Feeding the Future: Cultivating Resilience and Food Security in Congo
A chartered truck carrying seeds makes its way to Congo. The timeframe is tight but feasible to have the material arrive just in time before the rainy season starts so the crops can be planted and later harvested. However, the truck was delayed in several borders by customs and an important documentation was missing.
The truck nearly missed the planting window, but in that year the rain started pouring later than expected. As the rains slightly poured, the seeds could be planted. Climate change played a favorable role in this case, emphasizing the delicate balance between climate change impacts and food security as it is not always that the outcomes would have had a favorable effect on the food chain.
Food security is a major issue that underlines the availability, accessibility, and affordability of food. Nearly 350 million people experience extreme hunger in the World and only in the DRC, this number sums up to 26 million according to the latest Integrated Food Security Phase Classification (IPC). Among conflicts and the rise of costs as factors for the food crisis, risky weather events become more intense, threatening agricultural production, and disrupting local and global food supply.

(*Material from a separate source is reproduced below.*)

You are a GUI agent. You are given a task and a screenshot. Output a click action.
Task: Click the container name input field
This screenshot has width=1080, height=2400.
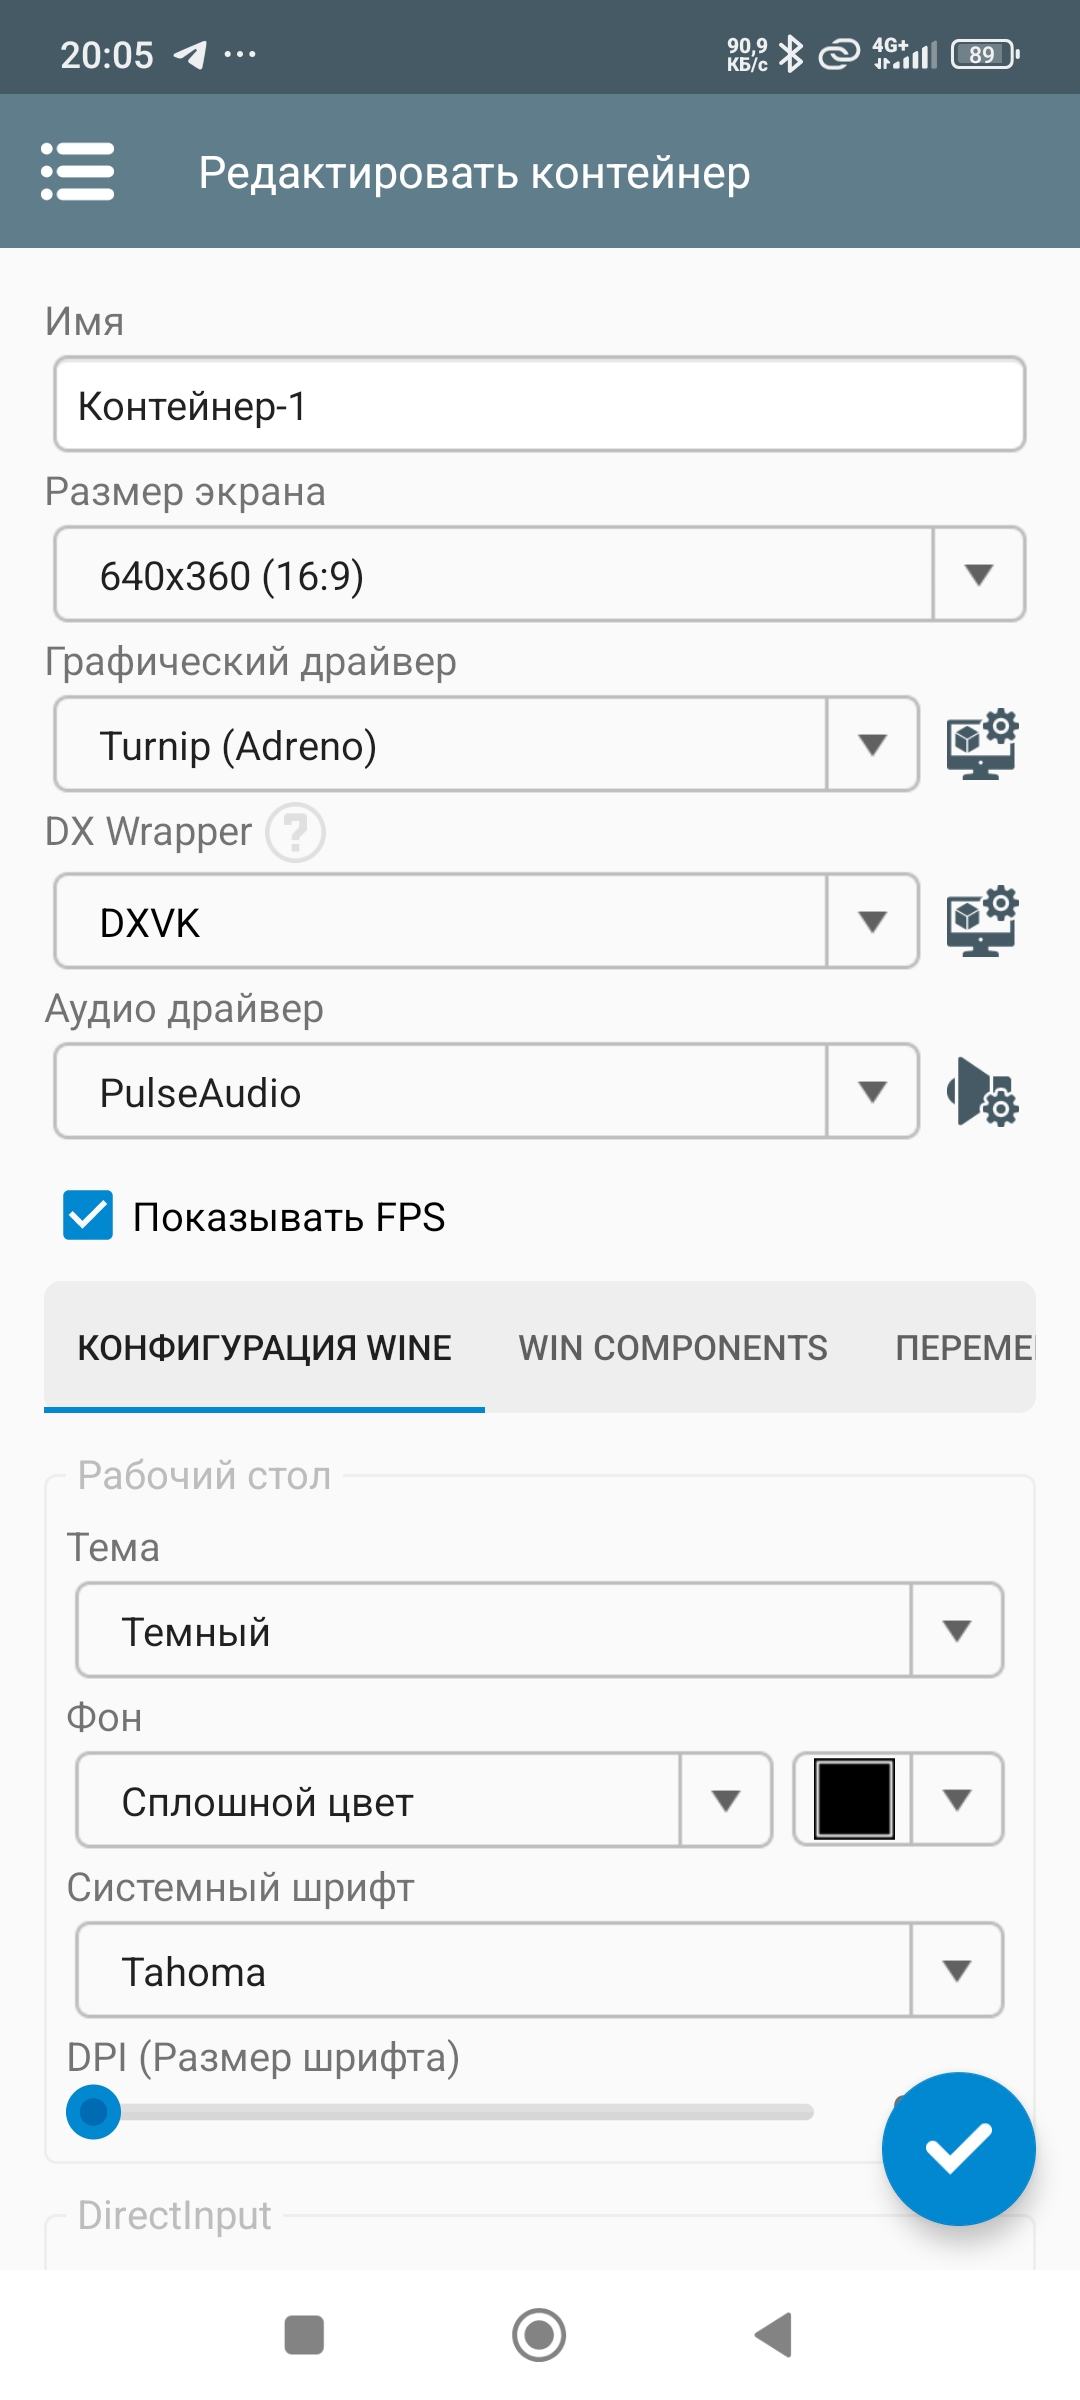(x=540, y=405)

Climate change directly affects food availability by impacting crop and animal productivity. In some cases, having stability in the food supplies is not only a basic need but also a means of earning income to survive and to keep the productivity cycle for internal and external supply.
The predictions are that climate change will be (if not already) a contributing factor driving trends in poverty and food insecurity, determined by overall socio-economic development and vulnerability.
A nation of contrasts, DRC boasts one of the richest agricultural potentials in Africa but faces overwhelming levels of food insecurity linked to unpredictable rainy seasons, low standard of agricultural practices, and irregular mining practices increasing deforestation and biodiversity loss.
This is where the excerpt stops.